An even greater impact on shareholder value is workplace productivity and the rate of change that now occurs within corporations. For example, a typical billion dollar corporation can expect to undertake 25 process improvement projects each year and on average will be involved in a major acquisition or divestment around once every seven years.
This degree of change requires large efforts by HR and IT in terms of forming and reforming corporate business units and processes in line with such improvements and acquisition / divestment activity. FM can a play key role in workplace productivity through the adoption of building designs that can be more easily re-configured to suit changing business circumstances.
A recent survey on corporate real estate practices by DEGW for CoreNet Global indicates that organisations will be more likely to pay a premium of over five percent for flexible workplace design and contract terms . More importantly, two thirds of the respondents believed that the integration of the corporate real estate function with IT and HR will be accepted as industry best practice in the future.
Closer co-operation or integration of these three departments will have a significant impact on the way in which their services are planned and delivered and will facilitate the relentless drive for efficiencies and effectiveness. In most cases, service integration will require each discipline to broaden their training in order to increase appreciation of how the others perform their services and evaluate how the collective service can improve workplace productivity.

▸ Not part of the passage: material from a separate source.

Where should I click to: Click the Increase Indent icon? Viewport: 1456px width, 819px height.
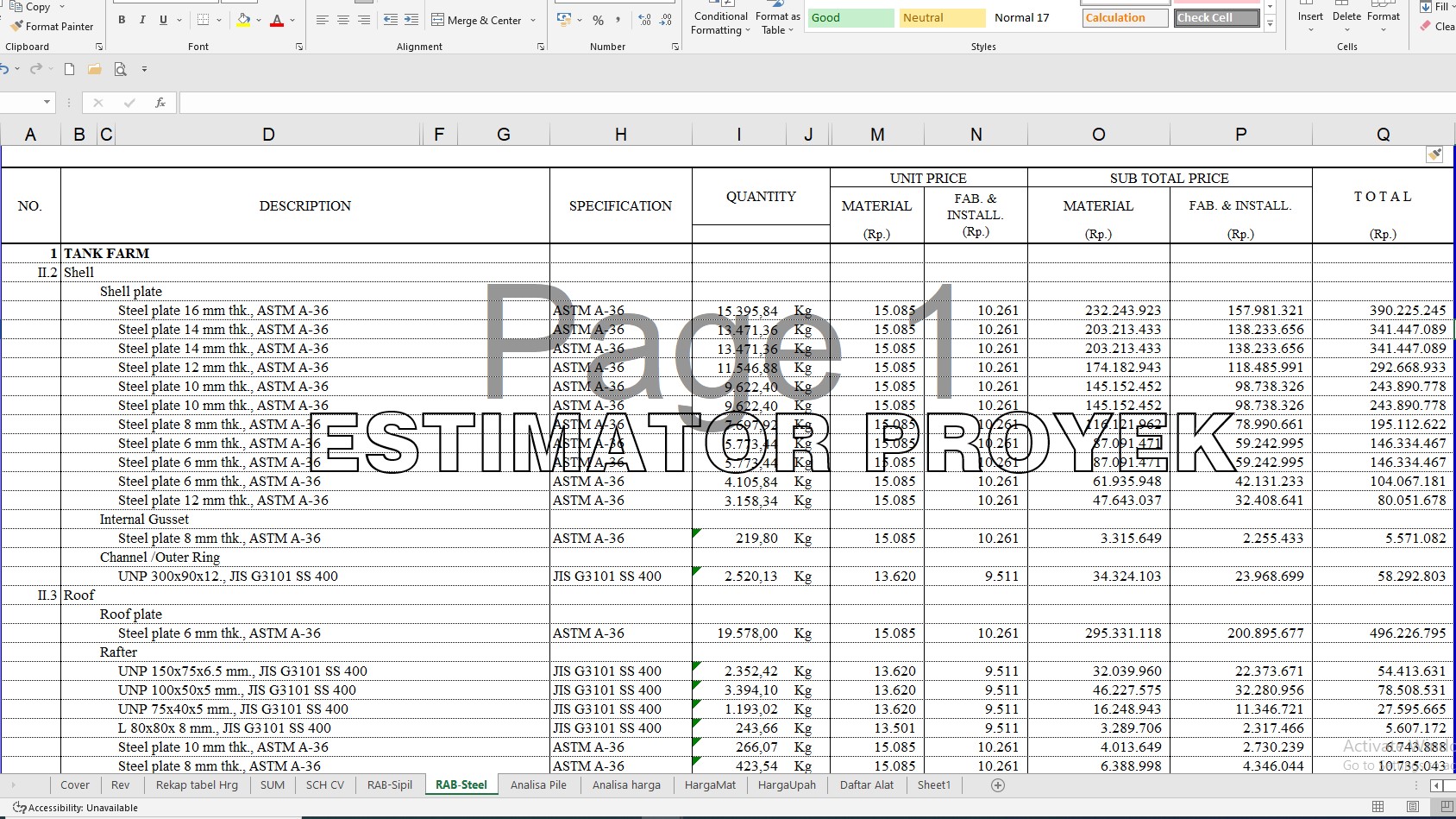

For the corporate “customers”, integration of FM, HR and IT should improve service levels through the provision of a more pro-active and coordinated approach. The integration of FM, HR and IT will have a significant impact on the way in which their services are planned and delivered. For corporations, integration should increase enterprise value by ensuring more productive and flexible workplaces. For FM, demonstrating a clear alignment to the high performance drivers of skilled staff and technology should enable corporate FM departments to shift their focus solely from cost efficiency to a broader, enterprise-value base of cost efficiency, workplace productivity and talent management- finally shifting FM from a cost centre to value centre.